Le nouveau maire de Jérusalem accorde un entretien à l’Arche. Il s’exprime sur les relations entre laïcs et religieux, parle du dialogue interconfessionnel, dit son ambition pour sa ville, et revient sur un dossier controversé du magazine Time.
Vous êtes maire de Jérusalem depuis 2008. Vous avez fait campagne sur le thème : « nous voulons une autre Jérusalem ». Qu’est-ce qui a changé aujourd’hui à Jérusalem ?
D’abord, je voudrais vous dire que je suis heureux de m’adresser aux lecteurs de l’Arche et de partager avec vous quelques-uns des faits marquants de Jérusalem. De fait, au cours des quatre dernières années, on a doublé le nombre de touristes et on est passé de deux millions de touristes à quatre millions de touristes par an. Et l’objectif à long terme est de parvenir au seuil de 10 millions de touristes à Jérusalem. L’idée est d’ouvrir la ville au reste du monde, de permettre à chacun de la découvrir, d’investir dans la culture, de « booster » le tourisme. Le tourisme marche bien avec la culture, et nous voulons favoriser un essor de la ville, à la fois pour les touristes et pour les résidents locaux. Nous avons quatre fois plus d’investissements culturels qu’il y a quatre ans. Nous avons doublé le nombre d’emplois, de 5 000 à 10 000 nouveaux emplois sont créés tous les ans. L’économie progresse de 8 % d’année en année à Jérusalem. Tout cela dans un environnement où la situation économique autour de nous, chez nos voisins, est négative. Voyez l’Égypte, voyez la Syrie, l’Iran, l’Irak… Israël est un îlot de sécurité dans ce contexte régional. Et à l’intérieur, Jérusalem se développe très bien, et vous me voyez très heureux de ces développements.
Et puis il y aura bientôt un train de Jérusalem à Tel Aviv. Cela modifiera les choses, on imagine.

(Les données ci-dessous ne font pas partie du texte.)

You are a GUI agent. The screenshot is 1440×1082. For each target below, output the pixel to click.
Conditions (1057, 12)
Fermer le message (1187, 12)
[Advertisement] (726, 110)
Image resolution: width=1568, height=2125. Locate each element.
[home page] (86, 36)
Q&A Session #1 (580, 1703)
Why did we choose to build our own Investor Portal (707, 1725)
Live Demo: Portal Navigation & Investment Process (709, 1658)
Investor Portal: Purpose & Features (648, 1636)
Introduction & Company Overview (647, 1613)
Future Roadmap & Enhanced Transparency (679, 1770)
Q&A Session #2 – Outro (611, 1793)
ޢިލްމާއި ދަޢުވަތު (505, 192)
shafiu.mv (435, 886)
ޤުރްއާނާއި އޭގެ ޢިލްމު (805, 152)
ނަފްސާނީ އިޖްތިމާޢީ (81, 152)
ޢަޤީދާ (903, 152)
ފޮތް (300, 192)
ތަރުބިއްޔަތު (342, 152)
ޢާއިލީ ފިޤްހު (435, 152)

Sans aucun doute. Nous investissons maintenant dans le transport public, depuis l’intérieur de Jérusalem jusqu’à l’aéroport – en moins de vingt minutes – et jusqu’à Tel Aviv – en moins de trente minutes. Nous aurons un network. Nous préparons véritablement la ville pour les 10 millions de touristes. Nous allons développer l’hôtellerie et aller plus loin que les 10 000 lits d’hôtels que nous avons en ce moment. Le transport public, l’industrie hôtelière, la culture… Si vous y ajoutez le caractère sacré, spirituel de la ville, tout cela marche ensemble.
Parmi vos prédécesseurs – Kollek, Olmert, Loupilianski – quel est celui qui vous a inspiré ? Quel est celui qui continue à vous inspirer ?
Teddy Kollek, à beaucoup d’égards, est une source d’inspiration pour moi. Je crois, à l’instar de Teddy, que développer la culture à Jérusalem est très utile et peut grandement aider. Et de ce point de vue, nous commençons à remonter la pente. Teddy avait mis en place une sorte de « Conseil communautaire » qui travaillait avec les différents secteurs de la population. Nous avons fait la même chose. Dans chaque quartier, nous avons développé un leadership local pour chacune des communautés. Nous avons différentes priorités dans chacun de ces quartiers. Avant cette interview, je visitais le quartier musulman dans la vieille ville pour déterminer les priorités, et je fais la même chose dans les différents quartiers de Jérusalem. C’est l’approche qui consiste à adapter les services aux différents besoins des différents secteurs. C’est ce que j’aime faire et c’est à quoi je mets toute mon énergie. C’est un concept qui a été initié par Teddy Kollek.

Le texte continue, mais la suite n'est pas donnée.